De jongste tijd worden er veel problemen gemaakt rond de vertaling van de tekst van het Onze Vader. Franciscus heeft recentelijk opgeroepen tot een hertaling van de woorden van onze Heer zoals ze al eeuwen in de Kerk gebeden worden. In onze eigen streken hebben de Bisschoppen vorig jaar een ketterse vertaling uitgebracht. Naar aanleiding van deze aanvallen op het Onze Vader heb ik besloten te luisteren naar wat de H. Cyprianus te zeggen heeft over het bewuste vers “En leid ons niet in bekoring.” Onderstaande tekst is een vertaling van zijn commentaar op het Onze Vader, met hier en daar commentaar van mezelf om het toe te passen op de recente discussie.
“In deze zin [En leid ons niet in bekoring] wordt aangegeven dat de Tegenstrever niets tegen ons vermag zonder voorafgaande toestemming van God. Heel onze vrees en toewijding en religieuze praktijk moet gericht zijn op God, want qua verleidingen speelt de Boze niets klaar tenzij hij daartoe de macht krijgt. (…)
Die macht die tegen ons wordt gegeven is tweevoudig. Hij leidt tot bestraffing wanneer we hebben gezondigd, ofwel tot verheerlijking wanneer we beproefd worden. Zo is dat gebeurt met Job. (…)
[Het is dus volledig onzinnig om het woord ‘bekoring’ te vervangen door ‘beproeving’. De beproeving is iets goeds, waardoor we kunnen groeien in het geloof en waar God ons voor zal belonen als we het er met Zijn hulp goed vanaf brengen. Het bijbelboek Job, die uiteindelijk beloond wordt om zijn standvastigheid in de beproeving, is inderdaad illustratief om deze zin te begrijpen.]
En wanneer wij vragen niet in verleiding te komen, moeten wij juist bij die vraag denken aan onze zwakte en kwetsbaarheid. Niemand mag zich onbeschaamd verheffen, niemand mag verwaand en arrogant doen en zich iets aanmatigen, niemand mag de roem claimen van zijn geloofsbekentenis of lijden. (…)
Je moet beginnen met een nederige, gedweeë geloofsbekentenis en alles overdragen aan God. Al wat je dan smeekt en vraagt met respect en eer voor God, zal Hij je in Zijn goedheid schenken.”
Super veel dank. Wel graag even de vindplaats, anders kan ik het niet met autoriteits- predicaat delen.
Delen staan in ieder geval in de Catena Aurea bij Mat 6:13.
De tekst komt uit het boek ‘Tertullianus & Cyprianus, Onze Vader. Vertaald en toegelicht door Vincent Hunink.’: https://www.bol.com/nl/p/onze-vader/1001004009714092/?suggestionType=typedsearch
… De bede “leid ons niet in beproeving” deugt niet.
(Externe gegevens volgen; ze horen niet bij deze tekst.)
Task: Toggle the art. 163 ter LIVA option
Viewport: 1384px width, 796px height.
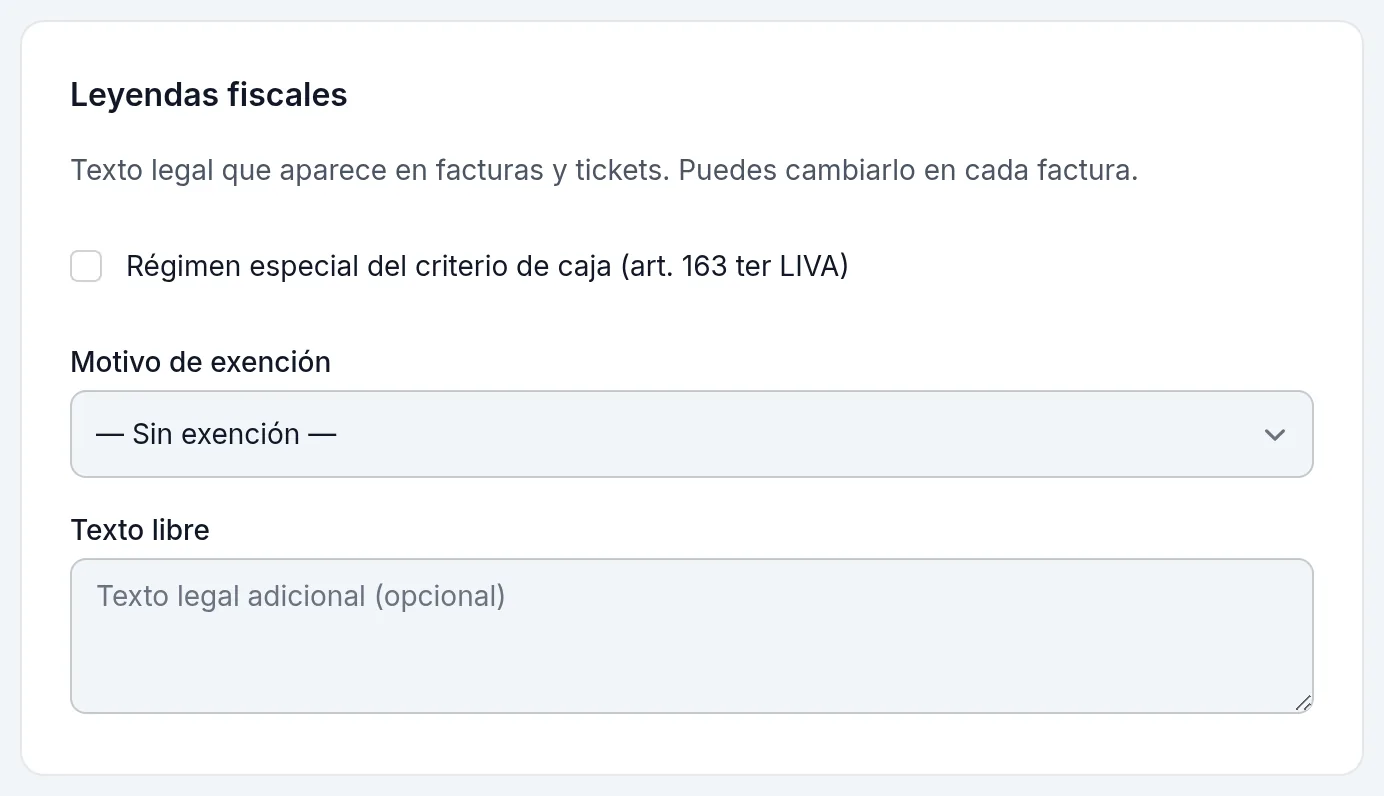Action: point(86,267)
Het lijkt wel de bede van iemand die schrik heeft van het minste beproevinkje, terwijl we net in een beproeving onze trouw aan de Heer kunnen tonen. De lokale bisschoppen hebben zich vergist.
… Beproeven en bekoren is zeker niet hetzelfde. De duivel in het paradijs kon de eerste mensen bekoren (verleiden tot zonde), maar niet beproeven. In het Onze Vader moeten we de echo vinden van die bekoring in het paradijs, waar we dus – met Gods hulp – niet mogen aan toegeven.
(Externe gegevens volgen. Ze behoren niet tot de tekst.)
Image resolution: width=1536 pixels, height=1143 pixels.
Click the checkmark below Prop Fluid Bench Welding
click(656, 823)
Waar het juist om gaat, is dat het een gebed is gericht aan de Almachtige Vader, en juist daarom, als wij Hem bidden met de woorden (Latijn of Nederlands) dat Hij ons niet in bekoring leidt, dan betekend het juist wat dat er staat, en dat God ons in bekoring leidt en dat is een godslastering. Bekijk het zoals het er staat.
Nogmaals de katholieke brief van de H. Apostel Jacobus;
Jas_1:12 Zalig de man, die staande blijft bij de bekoring; want wanneer hij de proef heeft doorstaan, zal hij de kroon des levens ontvangen, die God beloofd heeft aan hen, die Hem liefhebben.
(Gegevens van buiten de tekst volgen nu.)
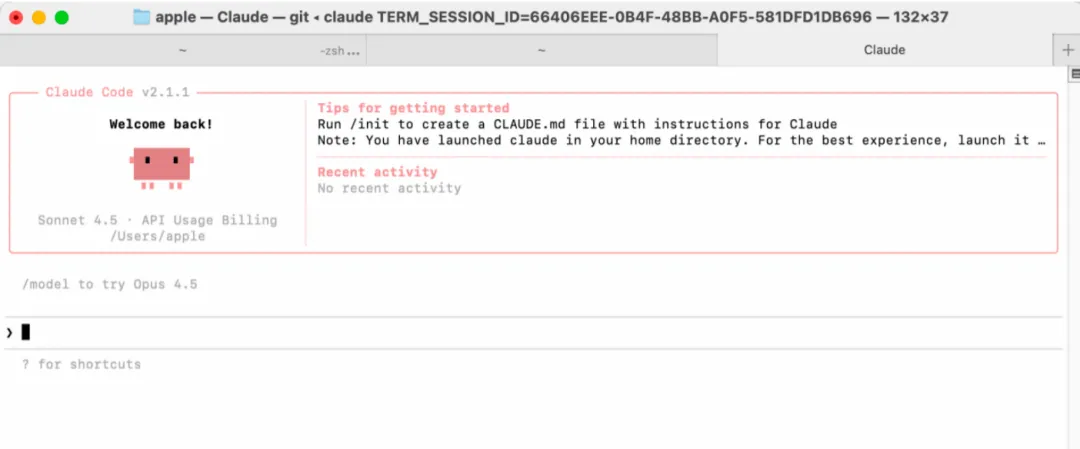Click the '/model to try Opus 4.5' hint

(110, 284)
Dat weten we intussen en maar goed ook, maar;
Jas_1:13 Niemand mag zeggen, als hij bekoord wordt: ik word door God bekoord. Want evenmin als God zelf door het kwaad wordt bekoord, brengt Hij wien ook in bekoring.
Toch niet zo moeilijk te begrijpen, nietwaar?
Deze aanpassing had al sinds eeuwen moeten aangebracht worden.
Ik bid nooit die leid ons niet in bekoring, sinds jaren al, want dat doet mij iets waarvan ik niet goed wordt.
Nu sluit ik dit onderwerp af en ieder doet maar volgens zijn eigen geweten.